Is SCHD A Good Fund?
SCHD is a good fund for investors seeking exposure to dividend-paying companies. It has a low expense ratio of 0.06%, which makes it a cost-effective option for long-term investors.
Additionally, SCHD has a solid track record of providing steady returns over the years.
Is SCHD A Good Long Term ETF?
SCHD can be a good long-term ETF for investors seeking exposure to dividend-paying companies. It has a history of providing steady returns and has a low expense ratio, which can help maximize returns over the long run.
Is SCHD A Safe Long Term Investment?
SCHD can be considered a safe long-term investment for investors looking for exposure to dividend-paying companies.
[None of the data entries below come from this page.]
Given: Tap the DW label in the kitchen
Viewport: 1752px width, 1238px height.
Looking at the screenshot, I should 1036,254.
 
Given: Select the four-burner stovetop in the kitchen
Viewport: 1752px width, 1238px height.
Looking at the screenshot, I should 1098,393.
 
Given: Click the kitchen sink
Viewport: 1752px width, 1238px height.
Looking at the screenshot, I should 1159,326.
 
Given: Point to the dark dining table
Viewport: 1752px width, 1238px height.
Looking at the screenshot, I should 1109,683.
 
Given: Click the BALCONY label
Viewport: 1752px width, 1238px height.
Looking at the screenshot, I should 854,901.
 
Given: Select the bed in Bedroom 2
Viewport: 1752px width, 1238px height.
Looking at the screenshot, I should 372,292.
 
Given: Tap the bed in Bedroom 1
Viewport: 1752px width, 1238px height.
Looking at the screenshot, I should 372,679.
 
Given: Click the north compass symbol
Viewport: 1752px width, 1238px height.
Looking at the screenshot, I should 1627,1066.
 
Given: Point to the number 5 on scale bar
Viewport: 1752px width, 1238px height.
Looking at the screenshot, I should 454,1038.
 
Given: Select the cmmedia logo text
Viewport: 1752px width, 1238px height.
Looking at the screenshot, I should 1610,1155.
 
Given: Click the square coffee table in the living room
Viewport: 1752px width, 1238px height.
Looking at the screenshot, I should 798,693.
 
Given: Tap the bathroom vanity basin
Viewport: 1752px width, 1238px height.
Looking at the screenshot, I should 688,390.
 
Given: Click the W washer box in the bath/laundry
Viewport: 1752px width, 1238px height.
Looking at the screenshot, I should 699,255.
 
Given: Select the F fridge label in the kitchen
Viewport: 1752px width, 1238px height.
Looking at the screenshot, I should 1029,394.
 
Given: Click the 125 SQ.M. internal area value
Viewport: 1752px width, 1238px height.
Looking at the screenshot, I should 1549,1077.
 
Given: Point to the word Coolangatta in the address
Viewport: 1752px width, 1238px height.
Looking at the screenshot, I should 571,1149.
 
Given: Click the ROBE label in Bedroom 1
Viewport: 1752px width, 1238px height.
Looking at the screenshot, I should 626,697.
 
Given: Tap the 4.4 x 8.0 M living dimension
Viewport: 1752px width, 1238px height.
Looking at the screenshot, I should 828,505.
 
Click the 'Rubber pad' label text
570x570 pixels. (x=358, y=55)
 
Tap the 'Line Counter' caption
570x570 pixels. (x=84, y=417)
However, like any investment, there are risks involved, and investors should always do their due diligence before investing.
What Is The Downside Of SPY ETF?
One of the downsides of the SPY ETF is that it has a higher expense ratio compared to SCHD. Additionally, since it tracks the S&P 500 index, it is heavily weighted towards large-cap companies, which can make it less diversified compared to other ETFs.
Is SPY The Best Long Term Investment?
SPY can be a good long-term investment for investors seeking exposure to the S&P 500 index. However, there is no one-size-fits-all answer when it comes to investing, and investors should always consider their own investment goals and risk tolerance before making any investment decisions.